USC researchers published a study entitled Missing and Maligned: The Reality of Muslims in Popular Global Movies. After looking at 200 popular films from the U.S., the U.K., Australia and New Zealand from 2017 to 2019, they found that of the nearly 9,000 speaking parts in these movies, fewer than two percent were Muslim. And of that percentage, most were either the perpetrators or victims of violence.

"The representation of Muslims on screen feeds the policies that get enacted, the people that get killed, the countries that get invaded," Ahmed said in a statement. "The data doesn't lie. This study shows us the scale of the problem in popular film, and its cost is measured in lost potential and lost lives."

So now, the actor has joined forces with the Pillar Fund and other Muslim artists to create a fund to support Muslim filmmakers and storytellers, which they're calling the Blueprint for Muslim Inclusion. The initiative includes $25,000 fellowships for young Muslim artists, to be selected by an advisory committee that includes actors Mahershala Ali, Ramy Youssef and comedian Hasan Minhaj.

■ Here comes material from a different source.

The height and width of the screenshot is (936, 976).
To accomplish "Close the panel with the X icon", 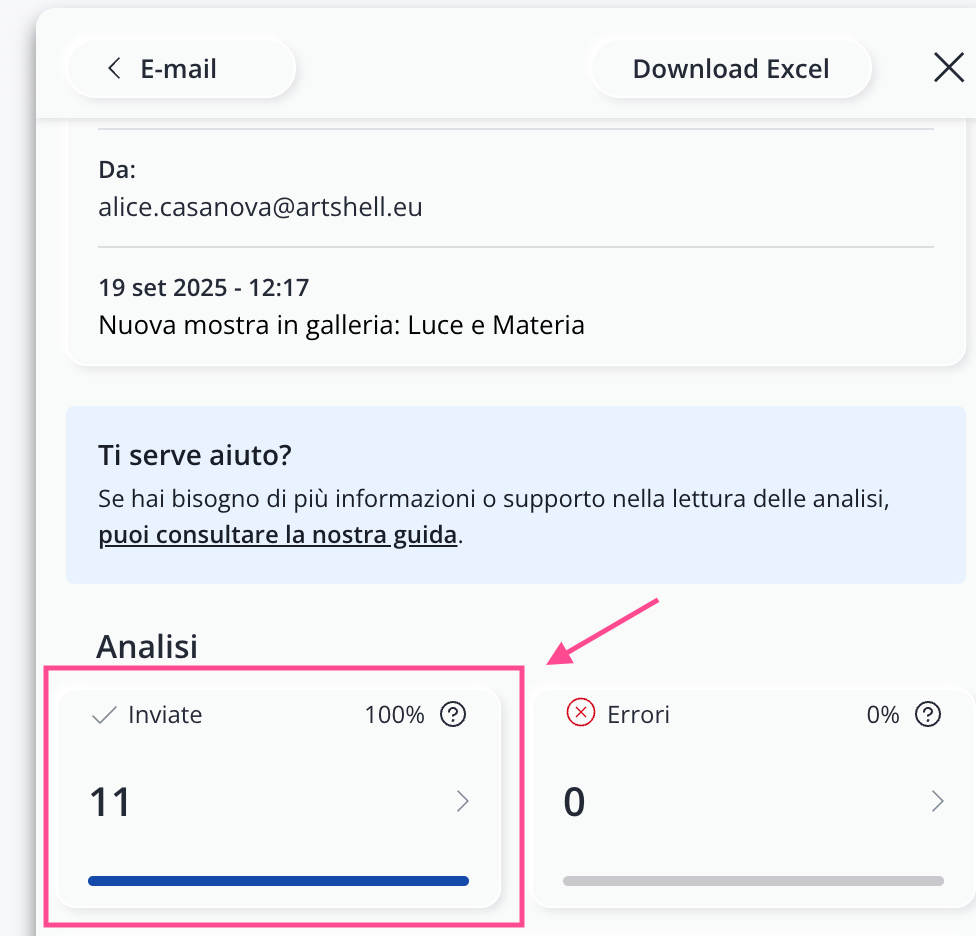I will (x=948, y=68).

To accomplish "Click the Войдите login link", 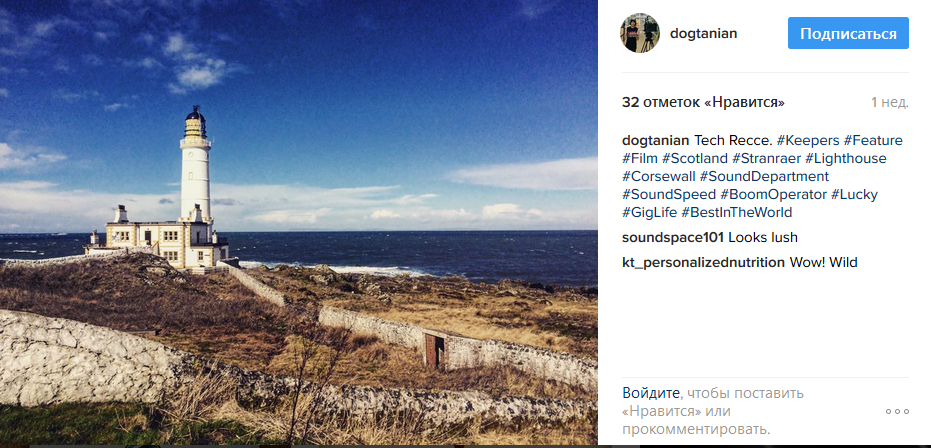I will [x=651, y=393].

Ahmed was the very first Muslim in history to be nominated for best actor at the 2021 Oscars. "I simultaneously wore that slightly dubious accolade with a sense of gratitude personally, I also felt tremendous sadness," he said in a video he posted on Thursday. "How was it that out of 1.6 billion people - a quarter of the world's population — none of us had ever been in this position until now?"

The new initiative is a step in the right direction as it also includes a guide for Muslim inclusion that film studios, film schools, and others involved in the industry can follow. They're also presenting a challenge to film companies to throw out old tropes and hire more Muslim creatives.